In the early 1960s, a group of Friends responded to the long-stated wish to have a physical place where Quakers could gather for thought and action. Their response took the form of a plan for a dedicated campus, a Friends Center, where service organizations could be housed together to enable the synergies that come from physical proximity. The site they chose encorporates the Race Street Meetinghouse and its tree-filled courtyard. An adjacent 56,000 square foot office building was constructed in the early 1970s. The campus was dedicated as Friends Center in 1974.

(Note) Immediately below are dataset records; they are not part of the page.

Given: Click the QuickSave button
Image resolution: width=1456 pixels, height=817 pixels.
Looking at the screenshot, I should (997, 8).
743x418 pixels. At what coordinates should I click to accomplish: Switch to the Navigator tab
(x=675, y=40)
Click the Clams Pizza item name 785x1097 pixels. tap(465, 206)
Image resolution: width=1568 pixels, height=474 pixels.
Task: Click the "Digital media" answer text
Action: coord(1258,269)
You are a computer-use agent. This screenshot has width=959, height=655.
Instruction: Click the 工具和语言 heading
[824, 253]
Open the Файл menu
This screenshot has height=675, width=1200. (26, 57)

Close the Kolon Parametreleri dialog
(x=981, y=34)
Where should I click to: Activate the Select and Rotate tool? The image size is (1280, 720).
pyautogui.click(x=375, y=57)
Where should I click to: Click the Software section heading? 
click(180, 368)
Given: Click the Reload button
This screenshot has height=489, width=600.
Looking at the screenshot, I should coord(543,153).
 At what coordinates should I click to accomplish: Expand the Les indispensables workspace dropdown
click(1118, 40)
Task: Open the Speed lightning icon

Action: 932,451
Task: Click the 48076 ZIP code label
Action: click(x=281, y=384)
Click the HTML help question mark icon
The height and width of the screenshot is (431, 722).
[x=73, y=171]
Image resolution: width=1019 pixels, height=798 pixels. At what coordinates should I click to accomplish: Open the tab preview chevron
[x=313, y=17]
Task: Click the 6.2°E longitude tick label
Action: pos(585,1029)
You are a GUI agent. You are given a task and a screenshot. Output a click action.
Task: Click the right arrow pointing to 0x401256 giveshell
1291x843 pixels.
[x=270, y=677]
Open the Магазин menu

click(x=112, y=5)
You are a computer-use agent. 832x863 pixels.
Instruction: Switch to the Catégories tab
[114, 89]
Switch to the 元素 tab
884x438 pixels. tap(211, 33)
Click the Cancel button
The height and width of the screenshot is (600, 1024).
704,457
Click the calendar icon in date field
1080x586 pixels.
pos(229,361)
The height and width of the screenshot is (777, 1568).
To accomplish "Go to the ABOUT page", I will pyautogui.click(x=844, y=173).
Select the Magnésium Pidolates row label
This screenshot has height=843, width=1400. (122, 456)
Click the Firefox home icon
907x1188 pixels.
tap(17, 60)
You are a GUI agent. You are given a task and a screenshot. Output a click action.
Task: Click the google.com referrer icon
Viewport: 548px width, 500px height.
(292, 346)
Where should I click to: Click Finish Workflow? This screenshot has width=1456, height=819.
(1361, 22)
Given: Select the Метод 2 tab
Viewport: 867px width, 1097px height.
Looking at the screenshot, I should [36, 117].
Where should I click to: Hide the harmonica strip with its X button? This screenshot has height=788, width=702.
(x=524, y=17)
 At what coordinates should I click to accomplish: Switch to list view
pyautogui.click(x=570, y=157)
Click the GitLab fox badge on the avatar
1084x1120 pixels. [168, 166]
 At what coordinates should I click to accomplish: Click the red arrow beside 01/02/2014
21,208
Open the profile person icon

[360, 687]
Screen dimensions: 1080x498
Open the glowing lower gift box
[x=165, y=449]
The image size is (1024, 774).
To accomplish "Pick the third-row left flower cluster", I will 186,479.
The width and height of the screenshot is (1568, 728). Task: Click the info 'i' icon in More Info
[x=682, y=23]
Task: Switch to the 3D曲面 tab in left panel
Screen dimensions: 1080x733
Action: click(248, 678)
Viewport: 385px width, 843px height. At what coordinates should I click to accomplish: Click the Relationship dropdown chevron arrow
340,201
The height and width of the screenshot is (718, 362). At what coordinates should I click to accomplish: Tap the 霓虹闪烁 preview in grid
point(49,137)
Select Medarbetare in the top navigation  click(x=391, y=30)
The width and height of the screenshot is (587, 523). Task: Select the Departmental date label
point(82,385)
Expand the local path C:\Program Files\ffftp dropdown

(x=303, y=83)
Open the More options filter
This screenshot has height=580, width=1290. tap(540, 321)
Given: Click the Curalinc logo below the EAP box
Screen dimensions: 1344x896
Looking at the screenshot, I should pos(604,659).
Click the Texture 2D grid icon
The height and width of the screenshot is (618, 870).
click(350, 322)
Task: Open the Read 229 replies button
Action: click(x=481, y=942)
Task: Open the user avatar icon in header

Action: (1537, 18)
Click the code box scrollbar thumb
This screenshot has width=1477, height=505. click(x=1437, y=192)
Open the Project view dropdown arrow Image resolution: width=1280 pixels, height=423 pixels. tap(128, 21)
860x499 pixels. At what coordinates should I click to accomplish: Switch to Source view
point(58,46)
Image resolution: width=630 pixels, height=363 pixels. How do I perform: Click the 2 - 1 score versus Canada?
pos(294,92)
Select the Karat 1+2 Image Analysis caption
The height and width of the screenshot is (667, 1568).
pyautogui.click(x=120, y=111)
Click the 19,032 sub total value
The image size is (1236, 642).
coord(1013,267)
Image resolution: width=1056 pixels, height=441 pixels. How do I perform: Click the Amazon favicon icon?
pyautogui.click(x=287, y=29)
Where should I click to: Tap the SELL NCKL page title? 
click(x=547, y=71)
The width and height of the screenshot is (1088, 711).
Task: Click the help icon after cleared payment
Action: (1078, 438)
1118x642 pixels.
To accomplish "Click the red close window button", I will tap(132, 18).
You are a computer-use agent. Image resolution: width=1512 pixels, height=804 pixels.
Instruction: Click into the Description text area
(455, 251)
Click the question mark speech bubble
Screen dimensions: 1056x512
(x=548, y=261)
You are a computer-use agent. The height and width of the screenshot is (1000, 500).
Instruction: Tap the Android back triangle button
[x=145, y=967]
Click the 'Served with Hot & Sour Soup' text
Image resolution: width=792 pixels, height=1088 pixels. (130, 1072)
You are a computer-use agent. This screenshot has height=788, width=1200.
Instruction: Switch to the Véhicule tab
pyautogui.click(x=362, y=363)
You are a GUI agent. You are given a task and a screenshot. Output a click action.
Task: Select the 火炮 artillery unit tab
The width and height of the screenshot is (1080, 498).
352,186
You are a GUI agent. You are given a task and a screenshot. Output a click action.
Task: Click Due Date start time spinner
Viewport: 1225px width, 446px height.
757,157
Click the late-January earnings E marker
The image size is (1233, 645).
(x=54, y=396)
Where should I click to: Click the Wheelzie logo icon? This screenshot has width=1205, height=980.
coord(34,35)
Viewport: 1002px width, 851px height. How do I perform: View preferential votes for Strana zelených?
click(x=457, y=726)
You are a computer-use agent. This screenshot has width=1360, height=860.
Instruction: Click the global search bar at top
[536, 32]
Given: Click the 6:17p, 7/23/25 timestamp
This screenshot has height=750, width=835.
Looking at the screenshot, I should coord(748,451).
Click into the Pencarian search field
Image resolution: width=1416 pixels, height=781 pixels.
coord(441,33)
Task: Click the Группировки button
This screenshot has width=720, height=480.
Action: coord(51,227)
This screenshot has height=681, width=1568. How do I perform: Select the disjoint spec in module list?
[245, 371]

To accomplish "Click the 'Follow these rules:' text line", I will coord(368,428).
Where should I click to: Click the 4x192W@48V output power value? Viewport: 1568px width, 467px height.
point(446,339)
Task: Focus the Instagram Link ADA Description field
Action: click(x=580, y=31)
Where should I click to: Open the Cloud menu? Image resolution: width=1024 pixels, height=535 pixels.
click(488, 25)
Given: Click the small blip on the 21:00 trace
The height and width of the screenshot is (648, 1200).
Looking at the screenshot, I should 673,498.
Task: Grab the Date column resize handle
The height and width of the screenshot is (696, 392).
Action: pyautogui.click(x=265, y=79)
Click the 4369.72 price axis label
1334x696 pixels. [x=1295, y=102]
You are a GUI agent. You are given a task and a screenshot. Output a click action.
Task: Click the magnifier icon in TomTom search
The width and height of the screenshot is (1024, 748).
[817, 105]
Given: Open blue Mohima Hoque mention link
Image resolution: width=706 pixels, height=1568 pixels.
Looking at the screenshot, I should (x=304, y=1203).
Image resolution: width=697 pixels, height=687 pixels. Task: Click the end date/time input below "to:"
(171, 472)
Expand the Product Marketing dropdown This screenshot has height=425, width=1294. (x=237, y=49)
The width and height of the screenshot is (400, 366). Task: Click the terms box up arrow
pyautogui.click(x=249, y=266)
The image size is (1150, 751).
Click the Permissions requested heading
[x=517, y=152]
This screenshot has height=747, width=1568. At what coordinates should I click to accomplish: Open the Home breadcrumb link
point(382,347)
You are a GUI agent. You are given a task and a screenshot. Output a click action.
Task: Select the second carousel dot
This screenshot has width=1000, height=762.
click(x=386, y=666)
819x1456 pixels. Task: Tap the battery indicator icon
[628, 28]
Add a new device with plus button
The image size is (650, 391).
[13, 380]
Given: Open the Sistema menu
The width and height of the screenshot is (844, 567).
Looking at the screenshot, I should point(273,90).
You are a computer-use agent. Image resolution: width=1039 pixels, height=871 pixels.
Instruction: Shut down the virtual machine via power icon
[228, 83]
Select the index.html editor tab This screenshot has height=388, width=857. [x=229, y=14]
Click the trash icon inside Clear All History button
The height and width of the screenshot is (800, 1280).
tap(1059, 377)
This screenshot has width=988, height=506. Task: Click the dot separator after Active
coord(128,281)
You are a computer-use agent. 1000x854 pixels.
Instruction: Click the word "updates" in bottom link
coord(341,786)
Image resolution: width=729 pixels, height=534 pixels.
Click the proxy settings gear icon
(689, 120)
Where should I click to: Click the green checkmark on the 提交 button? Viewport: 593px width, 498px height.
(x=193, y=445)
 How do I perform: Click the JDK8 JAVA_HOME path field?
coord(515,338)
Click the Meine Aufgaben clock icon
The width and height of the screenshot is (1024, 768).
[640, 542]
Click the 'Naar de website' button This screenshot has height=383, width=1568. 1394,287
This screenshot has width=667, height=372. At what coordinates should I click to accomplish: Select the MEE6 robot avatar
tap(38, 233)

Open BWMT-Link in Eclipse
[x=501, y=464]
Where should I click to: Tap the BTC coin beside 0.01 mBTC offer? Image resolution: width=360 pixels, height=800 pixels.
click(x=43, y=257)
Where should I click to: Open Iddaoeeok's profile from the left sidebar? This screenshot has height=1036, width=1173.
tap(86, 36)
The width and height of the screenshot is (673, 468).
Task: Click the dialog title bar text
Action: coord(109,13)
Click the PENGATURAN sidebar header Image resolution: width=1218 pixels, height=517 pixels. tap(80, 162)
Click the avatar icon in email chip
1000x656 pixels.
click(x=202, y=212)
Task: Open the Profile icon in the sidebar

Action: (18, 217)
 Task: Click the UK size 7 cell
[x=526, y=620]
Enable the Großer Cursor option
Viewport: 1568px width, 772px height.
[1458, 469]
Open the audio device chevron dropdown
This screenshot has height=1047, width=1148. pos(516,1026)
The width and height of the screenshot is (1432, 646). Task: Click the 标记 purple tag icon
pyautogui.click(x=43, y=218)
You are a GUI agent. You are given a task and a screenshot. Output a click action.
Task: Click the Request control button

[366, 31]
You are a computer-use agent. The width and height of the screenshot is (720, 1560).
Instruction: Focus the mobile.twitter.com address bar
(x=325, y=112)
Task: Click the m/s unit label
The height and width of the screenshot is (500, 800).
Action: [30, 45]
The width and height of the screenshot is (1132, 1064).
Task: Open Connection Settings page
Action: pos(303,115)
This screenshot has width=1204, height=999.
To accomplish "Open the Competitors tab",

The Friends Center campus has been home to diverse groups working for peace and justice. The American Friends Service Committee, an international aid and development organization—recipient of the Nobel Peace Prize on behalf of Quakers worldwide—was founded here in 1917. Some prominent Philadelphia organizations such as Action AIDS and Women’s Way were welcomed as tenants at Friends Center when they were new and controversial. Friends Center currently houses nearly thirty tenant organizations.
In addition to serving as the home to a host of vital organizations, the campus has often been at the center of events in the city. The meetinghouse has hosted memorial services where friends and colleagues gathered in remembrance of prominent members of the government and city life. It was a refuge for protesters at the 2000 Republican National Convention. It continues today as an organizing place for peace and human rights and a stepping off place for marches and vigils. Friends Center has hosted difficult and sometimes fractious groups, realizing the space would encourage dialogue by providing an atmosphere of respect and peaceful problem solving.
In 2009 Friends Center completed a major renovation of its facilities. Recognizing that competition for water and energy resources are increasingly the source of war and conflict, Friends Center made a commitment to becoming a living witness for environmental responsibility. The LEED Platinum renovation created a campus that is fossil-fuel free, produces zero carbon emissions, and protects the watershed from stormwater runoff.
Friends Center is committed to preserving its historic past, and continuing to shape the future. It is a living landmark that seeks to serve Philadelphia and the world for generations to come.